Women inthe workplace are not the only ones under economic attack. In recent years the attack on women receiving welfare has intensified, and today the attack has become more personal. In the early 90s Wisconsin offered $80 a month in marriage incentives to teen mothers in a \"Bridefare\" program, promoting marriage as the economic solution for poor women. Today, West Virginia is offering $100 a month to a \"couples welfare\" benefit if they wed. While the success of these programs is minimal, conservatives are still looking to promote marriage as the main solution to get women off welfare. According to Katha Pollitt of The Nation magazine, even programs that promise to \"get women to work for their money\" are more concerned with marriage. This is shown in the opening declaration of the Personal Responsibility and Work Opportunity Reconciliation Act of 1996, that states \"marriage is the foundation of a successful society.\"
Not only are these ideas sexist, they are also based on middle-class standards of living. While conservatives feel that women having the ability to rely on the state rather than a husband are destroying \"family values\" they ignore the reality of marriage for poor women. Most poor women do not have the same opportunities to marry, in part due to the incarceration of many working-class men, and poverty itself.
Marriage does not carry the same economic privileges as it does for middle-class families, as many working calss men are minimally employed, or not at all.

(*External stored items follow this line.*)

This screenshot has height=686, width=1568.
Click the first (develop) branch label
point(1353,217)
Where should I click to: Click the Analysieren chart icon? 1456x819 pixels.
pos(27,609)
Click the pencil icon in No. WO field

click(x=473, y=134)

Marriage incentives do not cover the burden of many women trying to support themselves as well as their families when their husbands are unemployed. These unfair and exclusive understandings of marriage are not the most frightening implications of this conservative restoration of patriarchal values.
Many politicians, Republicans and Democrats as well, want TANF (Temporary Assistance for Needy Families) money, 10% or more, to go to marriage promotion. This would include faith based marriage preparation courses, fatherhood intervention programs, instruction to poor mothers on the benefits of marriage, abstinence education for children and adults, not to mention self help counselors for \"marriage saving.\"
First, this means more government money for counselors and educators and less for poor men and women. Second, many of these same conservatives have claimed that faith-based counseling is the answer to solving domestic violence in relationships, which is a dangerous message to women suffering from abuse at home. Third, marriage promotion as an economic solution for female poverty denies the personal choice of working class lives, and leaves women dependant on husbands. This dependency reinforces male patriarchal position, justifies the unequal pay and harassment of women in the workplace, and also makes women vulnerable to domestic violence.
Education, training for high paying jobs, housing, mental and physical health services, and childcare is what is really necessary for women. Economic stability and independence is what is needed for the safety of all women.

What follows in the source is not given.